__What you need to do__: Within the records, determine how many lines contain the word "computer". Your reply must consist of that number only.

[Material provided — start]

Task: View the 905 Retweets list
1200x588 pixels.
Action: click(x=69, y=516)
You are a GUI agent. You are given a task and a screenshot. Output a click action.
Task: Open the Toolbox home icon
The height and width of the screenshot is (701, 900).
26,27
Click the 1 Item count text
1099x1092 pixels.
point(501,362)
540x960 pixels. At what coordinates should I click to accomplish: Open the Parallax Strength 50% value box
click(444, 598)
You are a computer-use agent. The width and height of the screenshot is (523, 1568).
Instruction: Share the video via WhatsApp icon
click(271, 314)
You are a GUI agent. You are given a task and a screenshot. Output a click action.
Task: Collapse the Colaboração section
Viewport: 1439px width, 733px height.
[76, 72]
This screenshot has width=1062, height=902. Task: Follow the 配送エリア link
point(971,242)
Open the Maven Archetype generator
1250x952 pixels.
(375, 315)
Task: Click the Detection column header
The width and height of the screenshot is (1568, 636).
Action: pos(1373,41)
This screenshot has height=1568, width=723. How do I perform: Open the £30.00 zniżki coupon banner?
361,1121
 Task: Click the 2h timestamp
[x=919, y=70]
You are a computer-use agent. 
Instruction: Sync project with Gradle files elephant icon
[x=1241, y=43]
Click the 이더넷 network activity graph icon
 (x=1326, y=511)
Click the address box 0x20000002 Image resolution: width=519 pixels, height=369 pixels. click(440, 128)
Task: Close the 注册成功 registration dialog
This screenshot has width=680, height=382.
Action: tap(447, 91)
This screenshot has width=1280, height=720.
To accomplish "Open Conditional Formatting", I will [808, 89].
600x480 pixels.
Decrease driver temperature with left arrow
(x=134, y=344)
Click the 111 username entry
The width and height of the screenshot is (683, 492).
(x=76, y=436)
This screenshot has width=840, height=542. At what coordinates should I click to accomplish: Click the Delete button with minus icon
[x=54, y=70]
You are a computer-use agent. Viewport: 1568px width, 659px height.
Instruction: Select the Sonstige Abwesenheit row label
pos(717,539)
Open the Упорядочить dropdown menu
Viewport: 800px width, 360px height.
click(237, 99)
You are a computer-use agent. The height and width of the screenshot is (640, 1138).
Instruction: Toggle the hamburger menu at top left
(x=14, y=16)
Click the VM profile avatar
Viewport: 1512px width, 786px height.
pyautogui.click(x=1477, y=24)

[Material provided — finish]

__Result of the exercise__: 4